Once you find the line with "You are a computer-use" in the data that follows, repeat it and every line after it exactly, through the line with "Given: Remove the FeeTypes level with X icon".

[Items listed in a dataset]
+++++
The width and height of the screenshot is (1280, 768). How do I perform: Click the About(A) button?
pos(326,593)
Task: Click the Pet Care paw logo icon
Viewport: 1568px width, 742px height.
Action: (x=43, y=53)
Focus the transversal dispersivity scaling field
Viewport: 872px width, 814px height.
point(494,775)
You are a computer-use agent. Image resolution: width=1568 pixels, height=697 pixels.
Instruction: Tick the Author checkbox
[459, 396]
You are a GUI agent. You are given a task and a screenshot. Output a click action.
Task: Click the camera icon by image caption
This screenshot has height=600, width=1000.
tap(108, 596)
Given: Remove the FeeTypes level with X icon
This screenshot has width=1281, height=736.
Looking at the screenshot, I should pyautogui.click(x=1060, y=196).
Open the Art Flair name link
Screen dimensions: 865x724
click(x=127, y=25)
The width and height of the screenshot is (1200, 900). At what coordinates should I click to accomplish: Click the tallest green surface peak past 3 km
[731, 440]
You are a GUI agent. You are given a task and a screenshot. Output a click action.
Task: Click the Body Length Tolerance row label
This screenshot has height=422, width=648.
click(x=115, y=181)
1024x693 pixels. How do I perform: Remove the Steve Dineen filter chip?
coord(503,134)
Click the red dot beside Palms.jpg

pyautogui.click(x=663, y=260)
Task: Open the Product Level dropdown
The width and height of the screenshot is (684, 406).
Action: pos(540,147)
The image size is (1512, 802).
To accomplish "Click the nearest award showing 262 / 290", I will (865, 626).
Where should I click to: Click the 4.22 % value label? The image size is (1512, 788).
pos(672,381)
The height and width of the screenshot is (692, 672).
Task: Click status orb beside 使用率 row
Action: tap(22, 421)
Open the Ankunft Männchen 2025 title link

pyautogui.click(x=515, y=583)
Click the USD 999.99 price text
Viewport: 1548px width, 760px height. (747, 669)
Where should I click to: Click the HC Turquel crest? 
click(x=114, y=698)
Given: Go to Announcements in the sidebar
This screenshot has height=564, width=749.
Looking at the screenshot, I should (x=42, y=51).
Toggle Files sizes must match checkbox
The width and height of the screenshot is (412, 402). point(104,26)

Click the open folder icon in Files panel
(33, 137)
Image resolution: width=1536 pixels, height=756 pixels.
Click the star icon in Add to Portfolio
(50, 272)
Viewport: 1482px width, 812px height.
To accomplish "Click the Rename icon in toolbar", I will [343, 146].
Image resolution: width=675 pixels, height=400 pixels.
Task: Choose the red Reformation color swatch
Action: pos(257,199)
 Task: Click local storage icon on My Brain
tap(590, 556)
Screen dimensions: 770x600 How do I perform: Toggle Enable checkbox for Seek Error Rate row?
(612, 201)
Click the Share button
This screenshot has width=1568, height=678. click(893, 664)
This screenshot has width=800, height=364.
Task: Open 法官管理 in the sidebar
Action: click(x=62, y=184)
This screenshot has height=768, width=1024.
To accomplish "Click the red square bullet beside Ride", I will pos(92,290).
+++++
= Result =
You are a computer-use agent. Image resolution: width=1568 pixels, height=697 pixels.
Instruction: Tick the Author checkbox
[459, 396]
You are a GUI agent. You are given a task and a screenshot. Output a click action.
Task: Click the camera icon by image caption
This screenshot has height=600, width=1000.
tap(108, 596)
Given: Remove the FeeTypes level with X icon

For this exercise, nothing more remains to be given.